## DESCRIPTION OF THE TASK
Rewrite everything from the line containing "403x205 pixels. How" down to the end of the material as a numbered list, omitting any blank lines.

[Dataset entries]
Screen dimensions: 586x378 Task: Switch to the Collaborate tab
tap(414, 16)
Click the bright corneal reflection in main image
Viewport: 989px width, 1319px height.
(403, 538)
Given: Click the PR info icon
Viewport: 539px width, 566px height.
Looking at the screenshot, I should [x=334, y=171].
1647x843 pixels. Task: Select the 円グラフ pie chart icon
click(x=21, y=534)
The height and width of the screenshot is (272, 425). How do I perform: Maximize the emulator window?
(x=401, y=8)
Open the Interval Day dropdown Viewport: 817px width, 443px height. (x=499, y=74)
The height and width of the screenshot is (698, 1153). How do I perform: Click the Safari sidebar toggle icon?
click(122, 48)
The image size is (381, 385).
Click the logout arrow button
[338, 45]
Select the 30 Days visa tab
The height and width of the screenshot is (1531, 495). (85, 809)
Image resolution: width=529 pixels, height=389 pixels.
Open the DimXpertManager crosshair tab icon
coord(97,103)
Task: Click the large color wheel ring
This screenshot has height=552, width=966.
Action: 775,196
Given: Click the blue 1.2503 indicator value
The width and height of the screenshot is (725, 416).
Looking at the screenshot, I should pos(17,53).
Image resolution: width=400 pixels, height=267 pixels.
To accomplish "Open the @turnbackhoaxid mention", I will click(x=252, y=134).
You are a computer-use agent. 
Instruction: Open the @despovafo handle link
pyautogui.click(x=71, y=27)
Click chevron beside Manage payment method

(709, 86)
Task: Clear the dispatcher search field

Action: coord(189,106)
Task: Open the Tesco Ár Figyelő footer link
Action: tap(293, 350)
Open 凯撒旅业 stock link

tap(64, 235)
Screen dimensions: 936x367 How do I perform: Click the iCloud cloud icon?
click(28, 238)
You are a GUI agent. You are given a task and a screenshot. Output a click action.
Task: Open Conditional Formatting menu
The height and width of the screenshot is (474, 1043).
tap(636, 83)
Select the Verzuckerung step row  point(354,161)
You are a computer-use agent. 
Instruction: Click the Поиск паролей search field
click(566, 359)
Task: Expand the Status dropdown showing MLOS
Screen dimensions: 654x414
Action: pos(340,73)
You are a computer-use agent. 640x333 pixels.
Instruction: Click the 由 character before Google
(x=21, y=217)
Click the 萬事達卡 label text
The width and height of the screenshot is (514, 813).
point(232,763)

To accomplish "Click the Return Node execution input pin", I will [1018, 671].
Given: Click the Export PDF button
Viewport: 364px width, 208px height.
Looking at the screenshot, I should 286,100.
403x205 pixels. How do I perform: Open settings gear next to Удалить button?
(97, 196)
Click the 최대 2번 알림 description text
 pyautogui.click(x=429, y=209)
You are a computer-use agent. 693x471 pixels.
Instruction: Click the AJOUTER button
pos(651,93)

## CORRECT RESULT
1. 403x205 pixels. How do I perform: Open settings gear next to Удалить button?
2. (97, 196)
3. Click the 최대 2번 알림 description text
4.  pyautogui.click(x=429, y=209)
5. You are a computer-use agent. 693x471 pixels.
6. Instruction: Click the AJOUTER button
7. pos(651,93)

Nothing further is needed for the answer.